Moos '807 also provides an uncertainty analysis based on uncertainties in the data used as input to the Geomechanical Model. The mud weight constraints in Moos '807 represent significant improvements over previous methods that utilized pore pressure and fracture gradient alone. The method in Moos '807 allows computation not only of mud windows for wells of any orientation (although this requires information about stress orientation in addition to all three principal stresses) but also provides quantitative estimates of the influence of uncertainties in the input velocities, on the final well design.
An example of casing design is shown in FIG. 5. Illustrated is a selected depth interval where 501 is the estimated pore pressure from seismic velocities, 503 is the collapse pressure, and 505 is the fracture gradient which cannot be exceeded. For such a situation, the casing design with casing sections 511, 513 and 515 satisfy the requirements for wellbore stability discussed above. As discussed above, the collapse pressure 503 and the fracture gradient 505 can be used to define the thresholds for the warning alarm and the critical alarm.

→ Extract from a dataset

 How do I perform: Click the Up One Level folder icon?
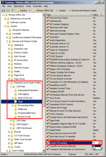(x=12, y=10)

Referring back to FIG. 3, some examples of real-time measurements during drilling that may require an updating of the Geomechanical Model are discussed. Attention is first drawn to the depth 321 where the pre-drill Geomechanical Model indicates a significant change in the mud window. This is presumably related to a lithology change, so that a real-time measurement of this lithology change by a formation evaluation sensor would be used to update the Geomechanical Model. Also of interest would be the LOT measurement 309 of permeability just below this depth: a difference of the measured permeability from the value assumed in the Geomechanical Model may justify an updating of the model. For example, if the measured permeability is much lower than that assumed in the Geomechanical Model, it increases the likelihood of overpressuring in an underlying permeable layer A change in the mud window is also noted at 323, so that accurate identification of lithologic boundaries is important.
A change in formation pore pressure 311 is also part of the pre-drill Geomechanical Model around depth 323, suggesting a transition from a relatively impermeable formation into a permeable formation. Deviation of the measured pore pressure from the predicted formation pore pressure would suggest the need for updating the Geomechanical Model. Specifically, the model would need updating if the measured pore pressure violates the warning threshold.
During drilling operations, there are several measurements that can be made to check the integrity of the borehole. U.S. patent application Ser. No. 12/185,676 of Moos et al. (US 20090065252) having the same assignee as the present disclosure teaches the use of available a priori data regarding the stress characteristics of a region of interest to develop a preliminary stress model for the region. A geosteered drilling operation is thereafter commenced, with the trajectory being steered in a direction relative to the stress model of the region. While drilling, real-time data is obtained from conventional down-hole instrumentation. The real-time data is used to refine the stress model for the region, such that the trajectory can be guided on an ongoing basis to achieve an optimal relationship with the estimated directions of principal stresses. Among the teachings of Moos '252 is the use of caliper data to estimate the shape of the borehole and identify breakouts. The direction of the maximum principal stress can be inferred from the azimuth of the breakouts and/or the azimuth of the tensile fractures. The determined direction may then be used to control the direction of drilling. A point of novelty of the present disclosure is that the drilling direction may be controlled using an updated Geomechanical Model. In the absence of active control of the drilling direction, the drillbit would have a tendency to drift in the direction of a minimum horizontal principal stress.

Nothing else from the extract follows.